The filter delay is visible in Figure 4, as the time shift between the top and middle panels. The fitting of a curve to fit the phase delay within the valid breathing frequency (0.1 to 0.6 Hz, or 6 breaths to 36 breaths per minute) enables the filter delay to be estimated. The phase delay is for example 0.3 seconds and is then subtracted from the signal valley time (31.7 seconds) accordingly. The next valley of the raw signal is thus predicted to occur at 31.7-0.3 = 31.4 seconds, which aligns with the timing for the top panel of Figure 4.

In principle, the actual inhale onset should be quite close to the predicted value under normal breathing conditions. When the sleep apnea occurs, the pattern of respiration has changed. Therefore, the predicted inhale onset might be much farther away from the actual occurrence, for example, over 0.3 seconds.

The invention provides a method for determining the breathing rate of a subject by analyzing a breathing signal for the subject. The method is preferably implemented in software which controls a processor to perform the signal analysis. The software comprises a computer program, i.e. computer program code means, which is run by a processor forming part of the analysis system. The computer program is for example embodied as a computer program medium (i.e. a memory device).

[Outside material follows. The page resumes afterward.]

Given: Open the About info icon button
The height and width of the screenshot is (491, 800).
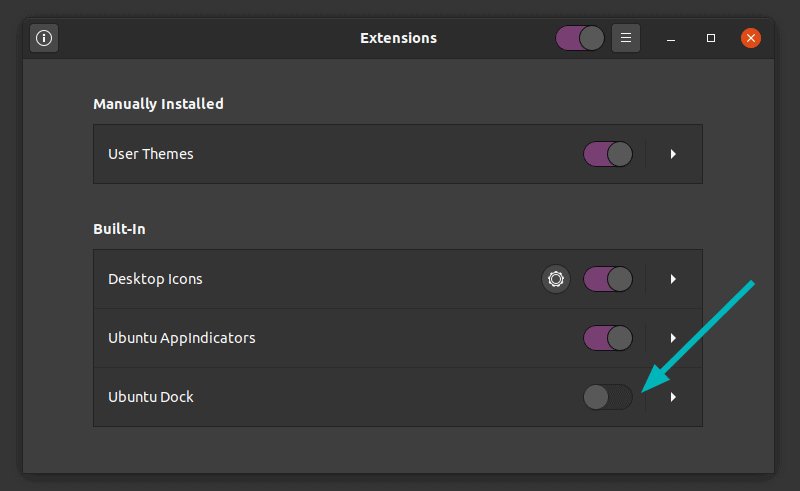Looking at the screenshot, I should [44, 39].
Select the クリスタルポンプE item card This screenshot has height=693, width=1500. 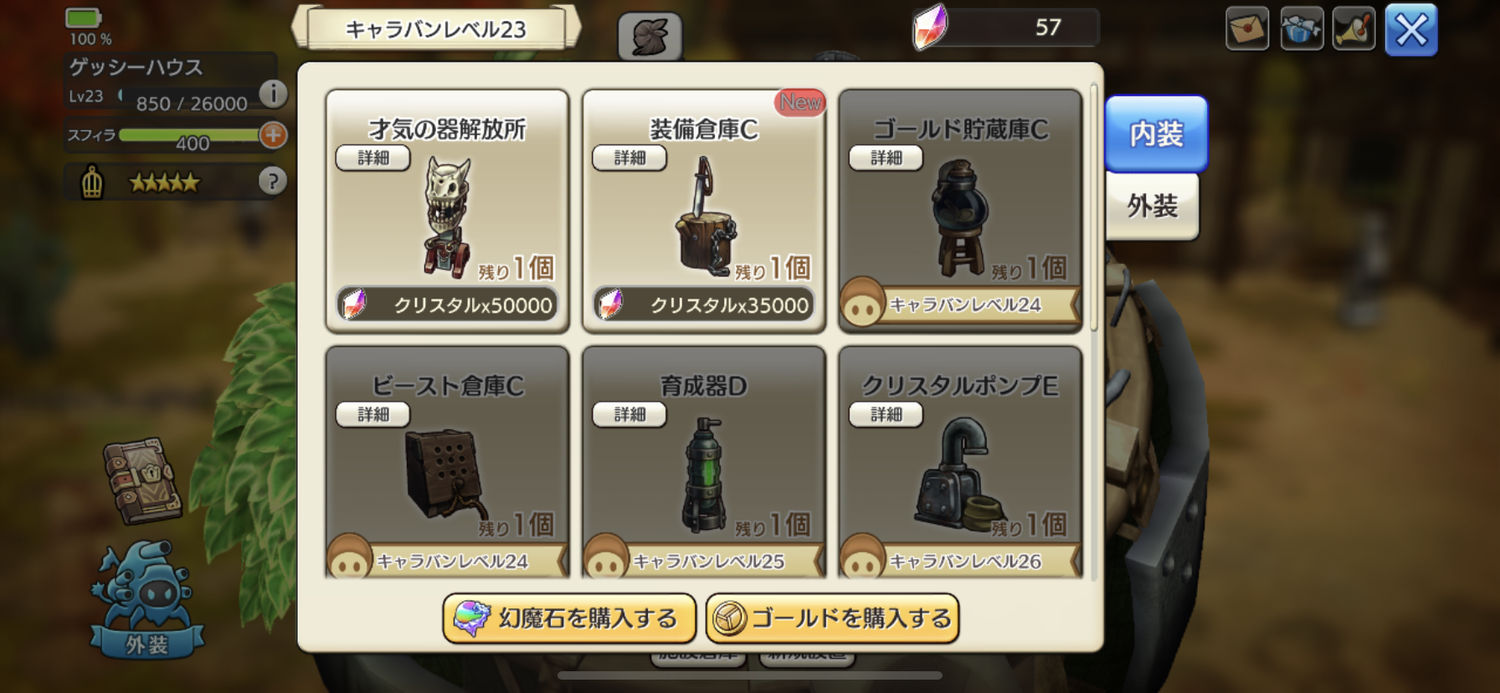[x=960, y=462]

Variations to the disclosed embodiments can be understood and effected by those skilled in the art in practicing the claimed invention, from a study of the drawings, the disclosure and the appended claims. In the claims, the word "comprising" does not exclude other elements or steps, and the indefinite article "a" or "an" does not exclude a plurality.

Functions implemented by a processor may be implemented by a single processor or by multiple separate processing units which may together be considered to constitute a "processor". Such processing units may in some cases be remote from each other and communicate with each other in a wired or wireless manner.

The mere fact that certain measures are recited in mutually different dependent claims does not indicate that a combination of these measures cannot be used to advantage.

A computer program may be stored/distributed on a suitable medium, such as an optical storage medium or a solid-state medium supplied together with or as part of other hardware, but may also be distributed in other forms, such as via the Internet or other wired or wireless telecommunication systems.

If the term "adapted to" is used in the claims or description, it is noted the term "adapted to" is intended to be equivalent to the term "configured to". If the term "arrangement" is used in the claims or description, it is noted the term "arrangement" is intended to be equivalent to the term "system", and vice versa.

Any reference signs in the claims should not be construed as limiting the scope.